Given task
Could you repeat only the data from the line with "Tap the back arrow in 数据保险箱 header" up to and including the line with "click(x=142, y=10)", swapping "header" for "title bar", keeping everything else the same, and omitting the pictures?

Records for this task
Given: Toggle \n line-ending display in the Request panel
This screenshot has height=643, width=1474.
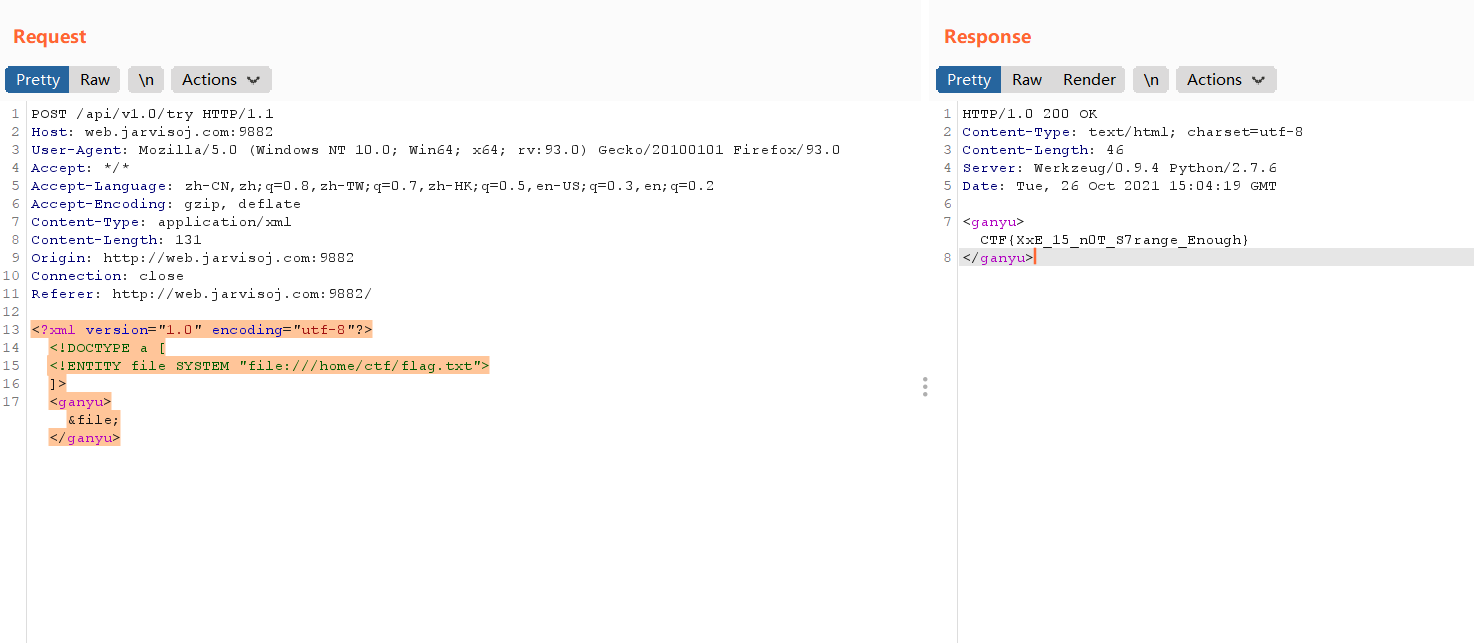Looking at the screenshot, I should point(145,79).
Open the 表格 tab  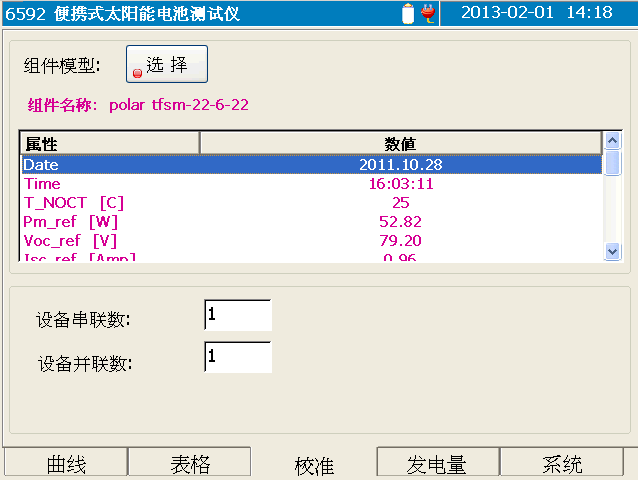[x=190, y=464]
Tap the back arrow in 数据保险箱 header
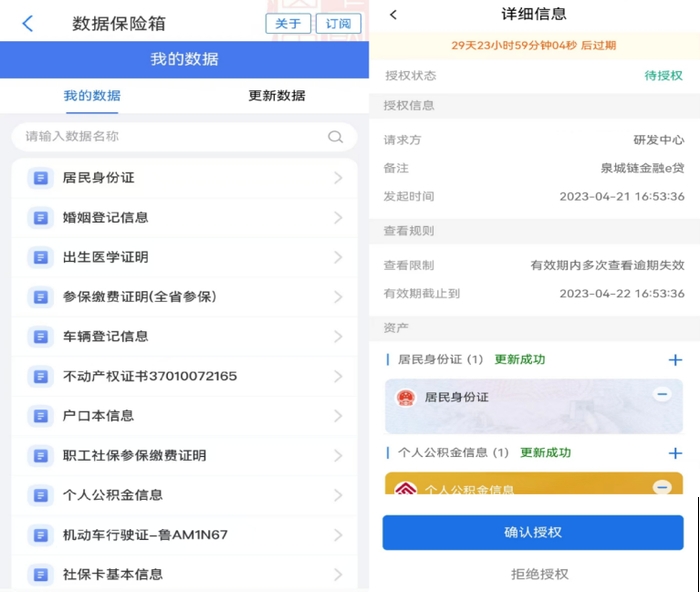This screenshot has width=700, height=592. pyautogui.click(x=27, y=24)
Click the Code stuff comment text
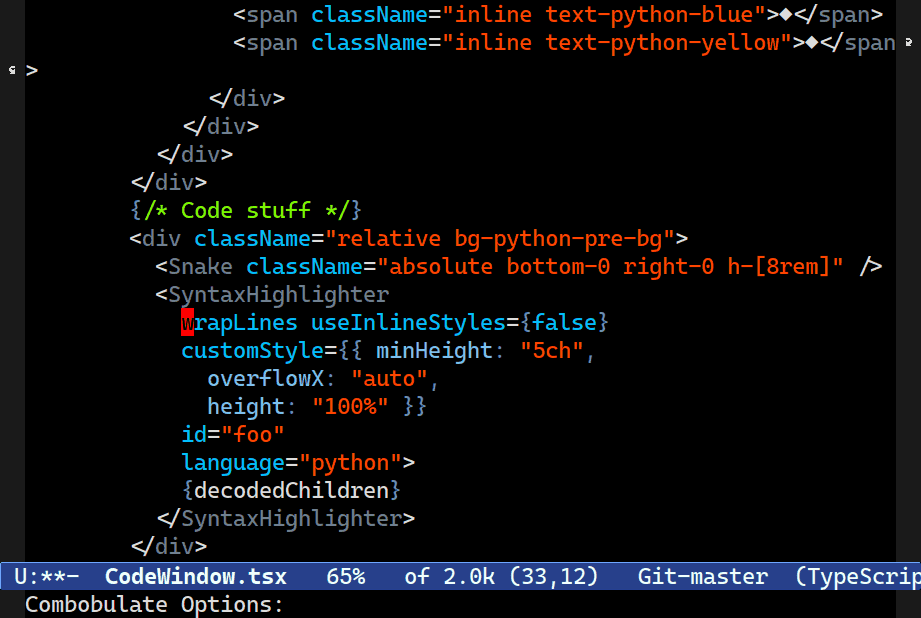This screenshot has height=618, width=921. click(x=246, y=210)
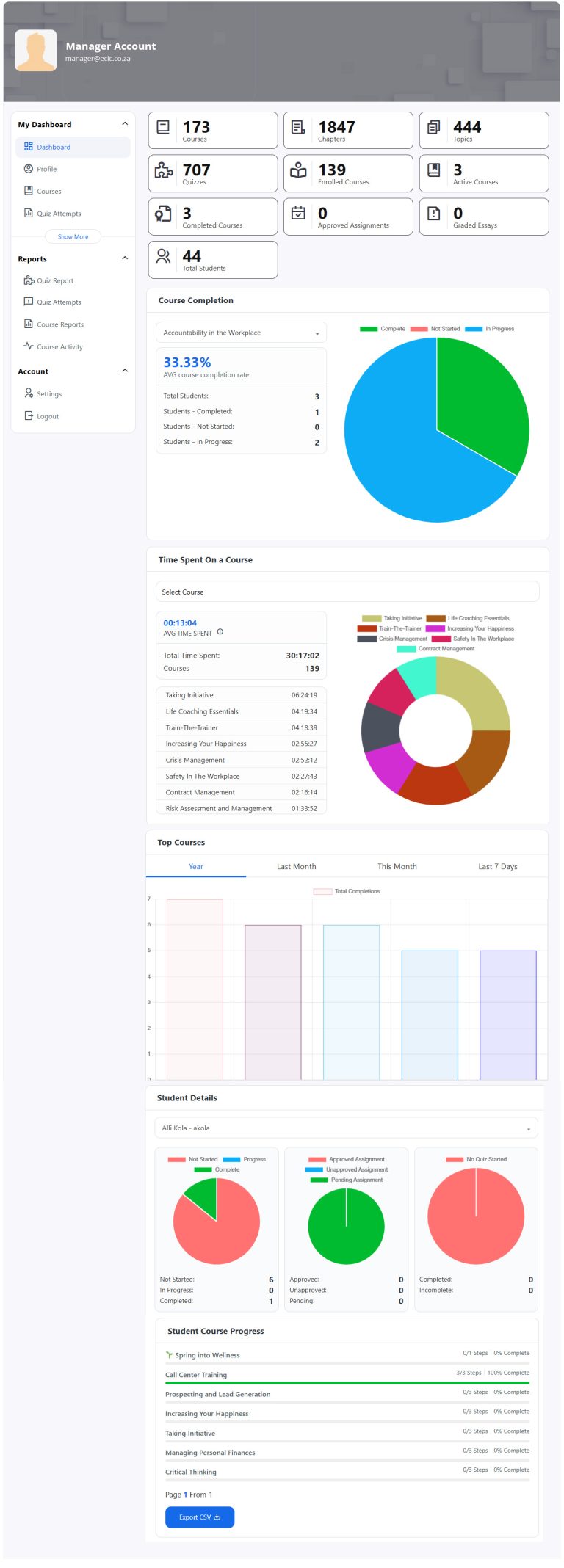Screen dimensions: 564x1568
Task: Click the Taking Initiative legend color swatch
Action: point(372,618)
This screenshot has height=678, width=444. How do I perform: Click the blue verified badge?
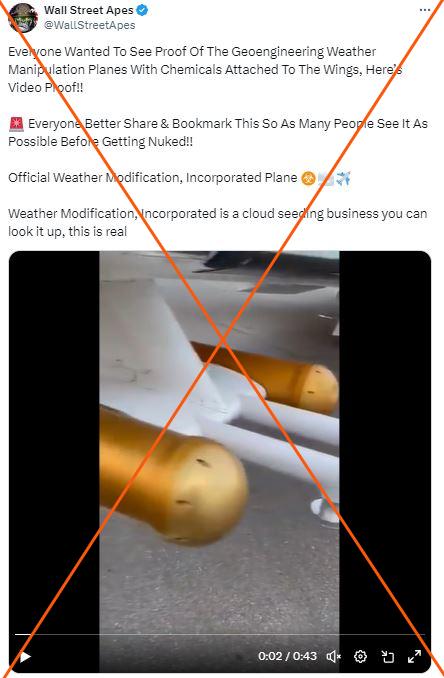click(x=142, y=10)
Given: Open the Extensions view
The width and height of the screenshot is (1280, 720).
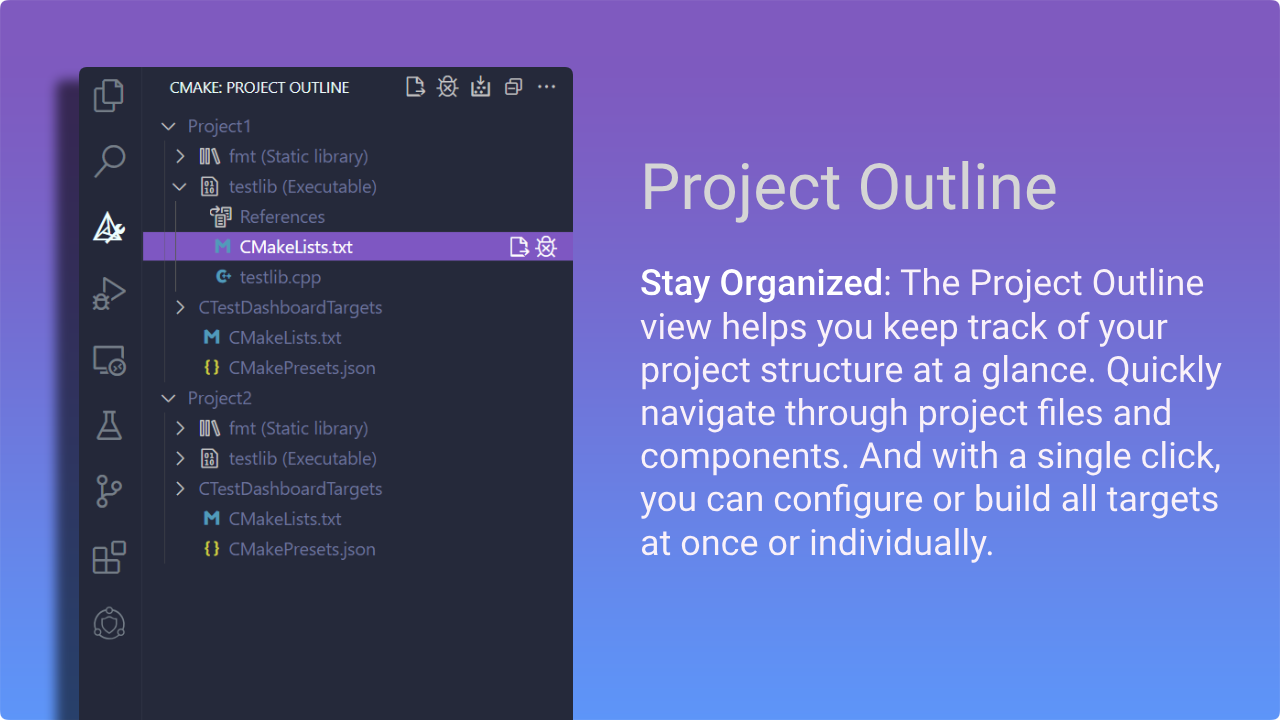Looking at the screenshot, I should [109, 557].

Correct output
Tap the back arrow in 数据保险箱 title bar
This screenshot has width=700, height=592. pyautogui.click(x=27, y=24)
Click the Code stuff comment text
This screenshot has height=618, width=921. click(x=246, y=210)
Screen dimensions: 564x1568
Task: Click the Taking Initiative legend color swatch
Action: point(372,618)
This screenshot has height=678, width=444. How do I perform: Click the blue verified badge?
click(x=142, y=10)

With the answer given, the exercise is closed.